Outils indirects pour évaluer la consommation de produits carnés
Le premier correspond au calcul par bilan, qui consiste à évaluer la disponibilité nationale des viandes pour l’alimentation humaine. Le calcul s’effectue selon la formule suivante : Consommation = abattages + importations – exportations ± variations de stocks. En divisant par le nombre d’habitants, on obtient une consommation « apparente ». Toutefois, ces données représentent la production de viandes destinées à la consommation et non la consommation des individus à proprement parler. Cette consommation apparente se base sur le poids des carcasses au stade de la pesée en abattoir et comptabilise donc les os et le gras qui ne sont pas consommés.

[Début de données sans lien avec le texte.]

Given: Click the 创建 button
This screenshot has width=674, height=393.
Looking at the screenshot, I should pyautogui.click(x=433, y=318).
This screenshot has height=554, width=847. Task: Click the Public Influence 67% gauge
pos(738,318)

À titre d’exemple pour la viande bovine, l’Institut de l’élevage (Idele) a estimé le rendement carcasse moyen à environ 70 %. Un coefficient de cet ordre de grandeur devrait donc être appliqué pour se rapprocher des consommations réelles.
Le second outil indirect d’évaluation correspond aux achats effectués par les ménages pour leur consommation à domicile relevés auprès d’un panel de consommateurs représentatifs de la population française. Ce calcul ne porte donc que sur une partie de la consommation. Il ne couvre pas, par exemple, la consommation de viande dans le cadre de la restauration hors domicile, ou bien celle relevant d’ingrédients dans les plats préparés (e.g. lardons dans les quiches). De plus, il s’agit de données par ménage et non par individu.
À noter enfin que ces deux indicateurs de consommation ne tiennent pas non plus compte du gaspillage et des pertes diverses susceptibles d’intervenir après la commercialisation ou l’achat des produits.